I vaguely recall auditing the MIT OCW course on intro psych. I think that's where I heard about what I'll call the "association network model of words". Here's one summarizing idea: I present you with a bunch of ways, say purring, fuzzy, cut, predator, pet, remote controlled helicopter video. The thing that represents "cat" in your brain should light up, because its neighbors have been stimulated. I don't recall whether the network is just a good prediction factory ("it only exists in the model") or whether the brain is supposed to have... I guess a network of neurons with an isomorphic structure.

These structures are are similar to those in the article, with except with meaning or association taking the place of evaluation.

Jonathan Haidt and his team hypnotized people to have strong disgust reactions to the word “often”

This link is broken (or the server is broken? "The connection was reset"), and I find the claim hard to believe.

I am sure you know this, but there are dozens of different kinds of feminism, some which contradict one another.
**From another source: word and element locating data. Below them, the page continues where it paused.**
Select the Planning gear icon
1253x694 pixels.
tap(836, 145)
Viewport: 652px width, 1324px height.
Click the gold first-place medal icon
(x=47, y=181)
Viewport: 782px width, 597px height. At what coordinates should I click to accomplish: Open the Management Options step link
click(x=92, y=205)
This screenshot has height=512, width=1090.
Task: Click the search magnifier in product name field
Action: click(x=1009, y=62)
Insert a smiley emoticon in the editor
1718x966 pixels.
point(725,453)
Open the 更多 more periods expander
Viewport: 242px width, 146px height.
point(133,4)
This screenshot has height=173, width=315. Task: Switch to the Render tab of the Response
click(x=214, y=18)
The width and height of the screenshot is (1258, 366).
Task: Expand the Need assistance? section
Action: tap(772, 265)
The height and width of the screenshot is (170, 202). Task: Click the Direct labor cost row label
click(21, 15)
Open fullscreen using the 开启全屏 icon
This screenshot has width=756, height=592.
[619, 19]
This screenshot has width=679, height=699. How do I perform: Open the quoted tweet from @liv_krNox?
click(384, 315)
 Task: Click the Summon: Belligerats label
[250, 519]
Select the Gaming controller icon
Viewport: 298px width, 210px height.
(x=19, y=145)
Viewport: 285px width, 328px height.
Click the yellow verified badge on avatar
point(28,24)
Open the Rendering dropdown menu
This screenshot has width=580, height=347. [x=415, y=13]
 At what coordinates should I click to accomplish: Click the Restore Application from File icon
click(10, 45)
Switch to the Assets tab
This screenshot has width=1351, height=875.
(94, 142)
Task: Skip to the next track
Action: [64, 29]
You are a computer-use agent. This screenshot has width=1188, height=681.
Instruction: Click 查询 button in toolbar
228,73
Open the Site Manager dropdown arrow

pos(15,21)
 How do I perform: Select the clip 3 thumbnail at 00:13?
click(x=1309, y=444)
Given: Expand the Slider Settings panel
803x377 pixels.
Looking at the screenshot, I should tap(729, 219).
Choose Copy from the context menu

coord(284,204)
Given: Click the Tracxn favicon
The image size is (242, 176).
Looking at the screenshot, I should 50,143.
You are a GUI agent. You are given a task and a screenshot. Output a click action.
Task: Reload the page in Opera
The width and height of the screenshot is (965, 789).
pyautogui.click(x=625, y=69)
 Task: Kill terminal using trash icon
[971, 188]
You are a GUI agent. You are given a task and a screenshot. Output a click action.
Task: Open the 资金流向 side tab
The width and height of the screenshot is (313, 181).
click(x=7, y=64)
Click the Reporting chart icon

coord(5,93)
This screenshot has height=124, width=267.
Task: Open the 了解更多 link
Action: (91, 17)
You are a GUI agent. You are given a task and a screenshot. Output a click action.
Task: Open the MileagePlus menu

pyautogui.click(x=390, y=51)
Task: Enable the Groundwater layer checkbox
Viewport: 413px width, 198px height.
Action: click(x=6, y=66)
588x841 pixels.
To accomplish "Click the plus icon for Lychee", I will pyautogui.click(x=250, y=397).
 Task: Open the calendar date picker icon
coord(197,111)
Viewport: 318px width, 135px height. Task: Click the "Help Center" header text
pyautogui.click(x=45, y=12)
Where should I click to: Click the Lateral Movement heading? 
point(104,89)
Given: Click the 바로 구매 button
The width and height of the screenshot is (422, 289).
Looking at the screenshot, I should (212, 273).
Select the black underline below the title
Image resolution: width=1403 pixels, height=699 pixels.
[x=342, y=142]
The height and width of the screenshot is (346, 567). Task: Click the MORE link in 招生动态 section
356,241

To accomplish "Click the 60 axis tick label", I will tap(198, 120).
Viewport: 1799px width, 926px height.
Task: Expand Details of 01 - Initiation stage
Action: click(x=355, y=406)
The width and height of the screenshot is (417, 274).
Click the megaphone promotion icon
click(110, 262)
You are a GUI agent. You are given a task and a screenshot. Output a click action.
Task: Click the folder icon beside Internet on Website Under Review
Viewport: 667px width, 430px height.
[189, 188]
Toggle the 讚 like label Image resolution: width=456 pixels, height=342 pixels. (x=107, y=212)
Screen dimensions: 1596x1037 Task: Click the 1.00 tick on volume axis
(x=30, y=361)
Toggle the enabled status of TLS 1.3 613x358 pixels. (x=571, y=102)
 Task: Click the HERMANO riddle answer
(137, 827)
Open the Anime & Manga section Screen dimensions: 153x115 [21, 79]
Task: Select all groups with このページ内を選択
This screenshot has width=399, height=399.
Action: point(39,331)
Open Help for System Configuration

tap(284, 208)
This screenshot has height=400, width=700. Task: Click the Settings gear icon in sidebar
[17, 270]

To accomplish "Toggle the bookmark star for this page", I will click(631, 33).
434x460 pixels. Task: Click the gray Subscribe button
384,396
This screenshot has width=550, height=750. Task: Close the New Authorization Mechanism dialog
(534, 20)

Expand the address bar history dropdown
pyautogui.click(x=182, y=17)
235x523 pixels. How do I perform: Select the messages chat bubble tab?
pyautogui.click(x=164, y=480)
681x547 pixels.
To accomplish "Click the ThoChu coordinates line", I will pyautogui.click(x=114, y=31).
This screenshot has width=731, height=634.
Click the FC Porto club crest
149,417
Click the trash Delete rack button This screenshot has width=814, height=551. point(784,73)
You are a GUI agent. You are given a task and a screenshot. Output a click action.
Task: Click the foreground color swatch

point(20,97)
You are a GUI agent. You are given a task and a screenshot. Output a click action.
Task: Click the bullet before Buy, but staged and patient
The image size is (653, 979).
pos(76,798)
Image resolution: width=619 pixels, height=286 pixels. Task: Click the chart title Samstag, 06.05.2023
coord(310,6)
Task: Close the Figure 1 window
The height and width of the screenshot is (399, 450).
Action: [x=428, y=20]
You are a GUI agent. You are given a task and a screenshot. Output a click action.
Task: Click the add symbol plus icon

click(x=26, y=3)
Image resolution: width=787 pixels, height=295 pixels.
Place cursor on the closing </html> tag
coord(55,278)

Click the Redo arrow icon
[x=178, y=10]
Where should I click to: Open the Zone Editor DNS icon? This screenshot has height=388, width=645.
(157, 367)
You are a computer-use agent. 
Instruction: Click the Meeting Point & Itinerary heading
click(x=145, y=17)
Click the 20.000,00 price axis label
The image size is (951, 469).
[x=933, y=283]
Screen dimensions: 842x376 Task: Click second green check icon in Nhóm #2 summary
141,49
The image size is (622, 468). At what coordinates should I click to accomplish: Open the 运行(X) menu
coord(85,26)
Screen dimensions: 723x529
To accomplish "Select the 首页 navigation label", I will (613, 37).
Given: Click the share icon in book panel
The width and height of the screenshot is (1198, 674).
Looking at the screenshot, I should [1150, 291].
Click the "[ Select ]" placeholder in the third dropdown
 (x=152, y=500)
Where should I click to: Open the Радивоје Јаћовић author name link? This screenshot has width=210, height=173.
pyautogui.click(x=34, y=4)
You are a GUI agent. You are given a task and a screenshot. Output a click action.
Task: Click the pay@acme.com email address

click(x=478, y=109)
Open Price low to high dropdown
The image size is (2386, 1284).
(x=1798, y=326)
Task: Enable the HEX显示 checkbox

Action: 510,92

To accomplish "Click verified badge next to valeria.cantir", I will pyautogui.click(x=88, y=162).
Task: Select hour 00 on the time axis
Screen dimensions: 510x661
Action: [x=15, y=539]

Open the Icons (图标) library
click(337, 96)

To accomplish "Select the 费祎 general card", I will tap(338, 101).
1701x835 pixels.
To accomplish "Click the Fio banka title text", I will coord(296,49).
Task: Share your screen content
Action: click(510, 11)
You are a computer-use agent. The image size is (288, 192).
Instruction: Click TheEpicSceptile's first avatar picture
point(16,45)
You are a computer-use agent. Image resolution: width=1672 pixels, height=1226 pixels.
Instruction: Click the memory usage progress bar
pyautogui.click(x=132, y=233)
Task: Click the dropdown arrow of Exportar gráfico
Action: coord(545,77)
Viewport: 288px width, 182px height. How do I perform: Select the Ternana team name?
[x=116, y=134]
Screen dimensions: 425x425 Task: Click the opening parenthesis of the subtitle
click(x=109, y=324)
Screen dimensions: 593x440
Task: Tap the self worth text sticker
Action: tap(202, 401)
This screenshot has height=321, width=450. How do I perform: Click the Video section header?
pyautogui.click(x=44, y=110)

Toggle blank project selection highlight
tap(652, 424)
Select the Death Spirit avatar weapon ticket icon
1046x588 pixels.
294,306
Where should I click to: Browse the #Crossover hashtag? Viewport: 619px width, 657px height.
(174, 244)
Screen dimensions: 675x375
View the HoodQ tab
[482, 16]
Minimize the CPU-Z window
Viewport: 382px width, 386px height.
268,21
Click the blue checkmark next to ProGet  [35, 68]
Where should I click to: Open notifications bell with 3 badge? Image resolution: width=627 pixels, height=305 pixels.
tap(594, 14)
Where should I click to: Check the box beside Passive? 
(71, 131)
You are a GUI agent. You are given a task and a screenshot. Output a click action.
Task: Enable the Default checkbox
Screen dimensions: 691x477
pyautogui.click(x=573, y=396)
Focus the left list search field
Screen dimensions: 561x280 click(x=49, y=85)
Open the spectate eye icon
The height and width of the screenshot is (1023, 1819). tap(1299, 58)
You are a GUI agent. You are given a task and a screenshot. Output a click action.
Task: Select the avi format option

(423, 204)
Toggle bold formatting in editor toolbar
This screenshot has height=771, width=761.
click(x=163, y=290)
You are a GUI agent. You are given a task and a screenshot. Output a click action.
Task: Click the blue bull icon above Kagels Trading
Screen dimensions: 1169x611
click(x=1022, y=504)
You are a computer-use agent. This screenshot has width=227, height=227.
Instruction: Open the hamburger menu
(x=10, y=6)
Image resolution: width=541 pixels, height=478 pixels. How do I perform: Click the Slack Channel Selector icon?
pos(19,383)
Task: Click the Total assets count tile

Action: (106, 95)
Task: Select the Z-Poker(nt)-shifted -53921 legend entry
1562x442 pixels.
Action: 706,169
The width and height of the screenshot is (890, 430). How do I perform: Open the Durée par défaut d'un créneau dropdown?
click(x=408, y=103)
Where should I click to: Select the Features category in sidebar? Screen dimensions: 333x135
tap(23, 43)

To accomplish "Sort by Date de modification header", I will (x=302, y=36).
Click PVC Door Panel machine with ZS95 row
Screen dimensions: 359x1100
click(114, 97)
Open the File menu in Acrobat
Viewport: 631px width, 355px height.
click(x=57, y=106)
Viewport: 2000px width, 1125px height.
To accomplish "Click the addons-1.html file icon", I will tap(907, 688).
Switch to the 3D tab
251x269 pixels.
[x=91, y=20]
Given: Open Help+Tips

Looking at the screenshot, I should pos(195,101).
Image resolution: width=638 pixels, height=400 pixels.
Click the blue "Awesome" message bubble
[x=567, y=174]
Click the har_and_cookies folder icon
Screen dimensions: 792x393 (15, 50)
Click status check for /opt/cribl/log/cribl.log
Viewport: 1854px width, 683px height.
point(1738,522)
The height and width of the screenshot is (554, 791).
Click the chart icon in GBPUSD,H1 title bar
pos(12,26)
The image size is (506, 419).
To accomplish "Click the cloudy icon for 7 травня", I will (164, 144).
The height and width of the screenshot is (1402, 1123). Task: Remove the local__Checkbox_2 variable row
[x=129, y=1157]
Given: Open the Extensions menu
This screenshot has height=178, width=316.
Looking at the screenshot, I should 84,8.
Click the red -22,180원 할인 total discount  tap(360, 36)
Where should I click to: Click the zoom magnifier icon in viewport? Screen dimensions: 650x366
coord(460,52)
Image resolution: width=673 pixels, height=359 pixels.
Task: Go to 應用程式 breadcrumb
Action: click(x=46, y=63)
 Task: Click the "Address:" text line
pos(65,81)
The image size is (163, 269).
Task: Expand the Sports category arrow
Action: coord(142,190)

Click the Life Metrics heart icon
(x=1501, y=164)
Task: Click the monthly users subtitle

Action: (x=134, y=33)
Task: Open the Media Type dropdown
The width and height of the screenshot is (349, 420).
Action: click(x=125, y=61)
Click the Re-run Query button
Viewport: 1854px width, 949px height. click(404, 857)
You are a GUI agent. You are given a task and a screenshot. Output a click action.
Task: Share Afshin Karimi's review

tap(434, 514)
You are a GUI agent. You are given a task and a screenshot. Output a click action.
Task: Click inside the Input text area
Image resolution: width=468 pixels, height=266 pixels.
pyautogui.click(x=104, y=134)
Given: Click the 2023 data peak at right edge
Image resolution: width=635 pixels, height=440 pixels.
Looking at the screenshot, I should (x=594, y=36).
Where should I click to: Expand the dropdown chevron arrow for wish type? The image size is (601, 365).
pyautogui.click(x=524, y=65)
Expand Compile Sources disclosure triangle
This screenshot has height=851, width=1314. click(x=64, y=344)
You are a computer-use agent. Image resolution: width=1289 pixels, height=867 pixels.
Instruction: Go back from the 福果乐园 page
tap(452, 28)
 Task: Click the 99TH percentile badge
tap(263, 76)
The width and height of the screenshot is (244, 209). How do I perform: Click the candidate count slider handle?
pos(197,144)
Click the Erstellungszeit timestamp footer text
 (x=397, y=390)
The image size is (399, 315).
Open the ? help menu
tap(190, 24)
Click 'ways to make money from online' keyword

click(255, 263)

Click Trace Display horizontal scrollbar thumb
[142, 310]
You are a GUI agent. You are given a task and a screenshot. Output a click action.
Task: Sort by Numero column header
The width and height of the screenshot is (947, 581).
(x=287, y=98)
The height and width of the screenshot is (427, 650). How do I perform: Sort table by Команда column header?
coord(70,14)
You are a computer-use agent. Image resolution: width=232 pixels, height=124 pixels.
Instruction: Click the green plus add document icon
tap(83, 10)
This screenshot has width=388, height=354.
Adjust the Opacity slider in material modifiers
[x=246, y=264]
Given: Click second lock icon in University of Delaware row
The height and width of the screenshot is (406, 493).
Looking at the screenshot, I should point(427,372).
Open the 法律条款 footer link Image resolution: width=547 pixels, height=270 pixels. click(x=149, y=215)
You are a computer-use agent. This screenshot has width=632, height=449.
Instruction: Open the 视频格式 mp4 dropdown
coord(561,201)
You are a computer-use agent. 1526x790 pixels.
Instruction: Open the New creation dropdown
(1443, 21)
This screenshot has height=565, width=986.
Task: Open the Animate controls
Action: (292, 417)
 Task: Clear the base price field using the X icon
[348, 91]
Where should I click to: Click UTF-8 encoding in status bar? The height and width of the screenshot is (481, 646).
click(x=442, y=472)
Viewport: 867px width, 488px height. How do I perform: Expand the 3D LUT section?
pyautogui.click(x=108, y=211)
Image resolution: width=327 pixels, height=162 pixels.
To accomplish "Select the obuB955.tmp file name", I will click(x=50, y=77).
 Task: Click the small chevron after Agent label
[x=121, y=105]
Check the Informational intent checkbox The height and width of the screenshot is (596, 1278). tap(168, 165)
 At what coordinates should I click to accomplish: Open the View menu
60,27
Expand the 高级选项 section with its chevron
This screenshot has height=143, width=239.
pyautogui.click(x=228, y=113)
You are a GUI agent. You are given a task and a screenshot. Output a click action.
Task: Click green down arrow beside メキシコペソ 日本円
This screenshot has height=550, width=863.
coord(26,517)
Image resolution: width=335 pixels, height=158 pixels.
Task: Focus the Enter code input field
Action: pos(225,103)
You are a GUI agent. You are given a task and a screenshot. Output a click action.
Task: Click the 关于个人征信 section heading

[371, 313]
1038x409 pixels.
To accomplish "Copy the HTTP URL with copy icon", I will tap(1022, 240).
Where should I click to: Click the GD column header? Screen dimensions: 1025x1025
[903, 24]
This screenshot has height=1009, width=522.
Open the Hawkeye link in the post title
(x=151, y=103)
To say that one supports or opposes feminism does not make any sense unless one is specific about the kind of feminism. I think anyone who says that “Feminists believe X” is either ignorant or dishonest because there are very few things in which all feminists agree. This doesn’t mean feminism is bad, just confusing. I saw Emma Watson once say she was an egalitarian because she was so tired of the man-hating rampant in some forms of feminism. That might be going too far. I don’t think you have to throw out the word “feminism”. My preferred type of feminism is liberal feminism. This is about giving women more rights and protections: Ruth Bader Ginsberg style feminism.

This was wonderful, simply wonderful.